— DIRECTIONS FOR THIS TASK —
Set down every record below exactly as it stands, minus the pictures.

[Stored data]
• • •
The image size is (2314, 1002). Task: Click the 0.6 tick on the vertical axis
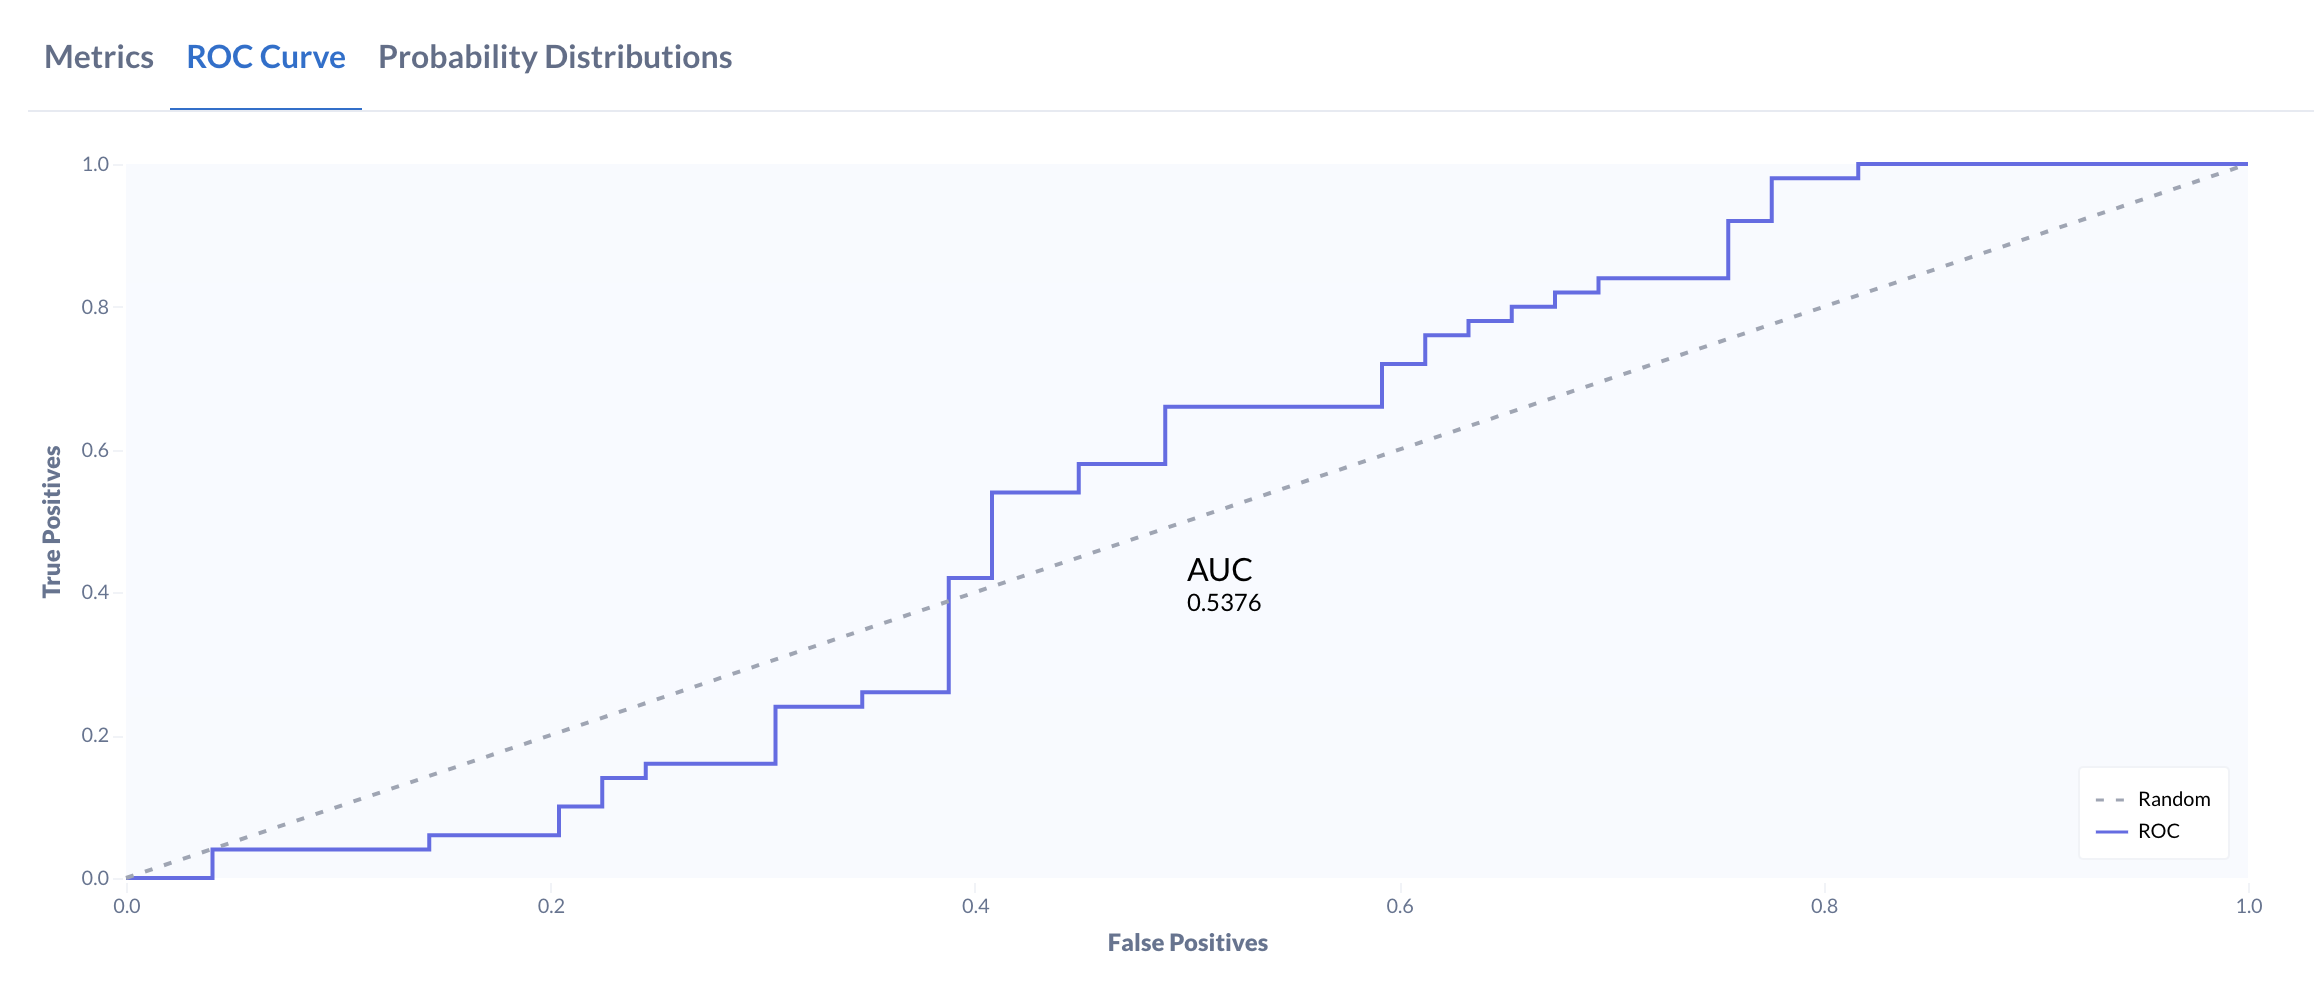point(95,450)
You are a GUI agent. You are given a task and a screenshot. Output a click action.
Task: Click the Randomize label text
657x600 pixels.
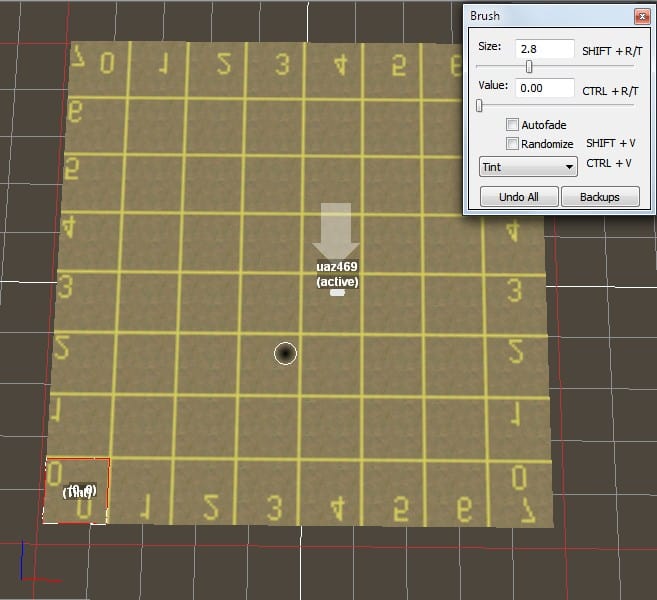pyautogui.click(x=547, y=144)
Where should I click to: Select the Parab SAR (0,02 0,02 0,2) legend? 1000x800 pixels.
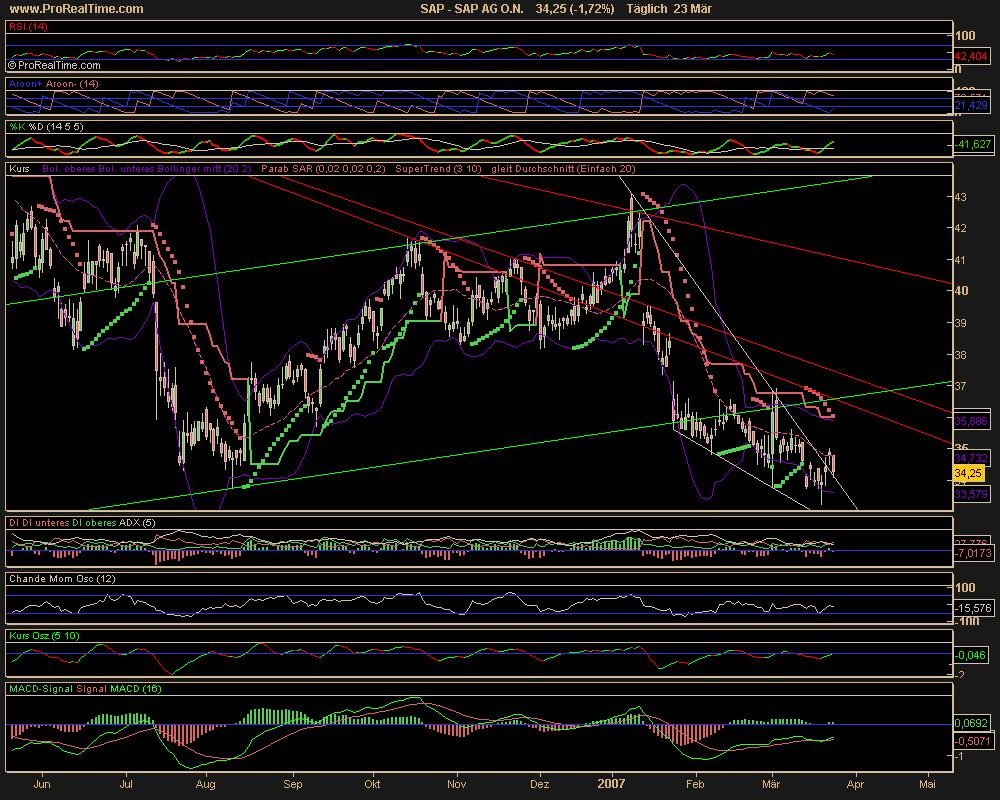pyautogui.click(x=323, y=170)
• • •
— RESPONSE TO THE TASK —
The image size is (2314, 1002). Task: Click the 0.6 tick on the vertical axis
point(95,450)
You are a GUI agent. You are given a task and a screenshot. Output a click action.
Task: Click the Randomize label text
657x600 pixels.
pyautogui.click(x=547, y=144)
Where should I click to: Select the Parab SAR (0,02 0,02 0,2) legend? 1000x800 pixels.
pyautogui.click(x=323, y=170)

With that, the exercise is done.